The amazing thing is that there are good things out there to read.
While I was reading this , I read a sentence that got me thinking about why the web is both strange and sensible at the same time.
While Mike Johnston (whose is the proprietor of The Online Photographer ) was proposing a simple exercise to improve ones’ photographic skills (and which I should try to follow, one day), he wrote this,:
“If there are, say, 30,000 people reading this (approximately our average daily readership, an astounding fact that still mystifies me), a couple of thousand might think this suggestion is a sound one…”
I think, based only on his writings, that Mike is probably an honest, neither overly conceited nor overly modest, guy who knows quite a bit about his subject (much more so than the average: he had, afterall, been employed in the past as a photography journalist by specialty print magazines) and is very good and entertaining in his writings about said subject. That 30,000 people a day should read his site is a testament to two things. One is that, as we all know, by far the majority of that hugely vast amount of content on the web isn’t really of much interest to anybody else. Even discounting the dumb, evil, or designed-to-disgust content, most of it just isn’t anything special. So good, honest, thoughtful writings by someone who knows something about his subject is bound to, eventually, attract people who appreciate it.
Second is that there are so many people surfing and reading the web that even if this good content is really not gripping enough for most web surfers, the minority who are attracted are still an amazingly sizable chunk of people.

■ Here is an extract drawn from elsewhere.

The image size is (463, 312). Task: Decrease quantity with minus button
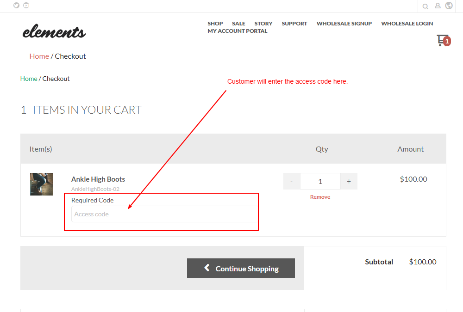tap(291, 181)
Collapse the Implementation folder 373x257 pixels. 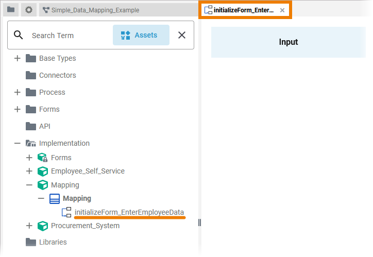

I think I’m making this sound more profound than it is or maybe it’s more profound than I can describe without sounding like a pompous twit (I’m not Mike Johnston, after all). But it does continually amaze me that good people with good skills who may have lost their niche in the analog world find a new one that looks completely different but which enables their skills to be out in the skills-marketplace, so to speak, and attracts the people who are looking for those skills. Even, in this case, if it’s just good writing about photography.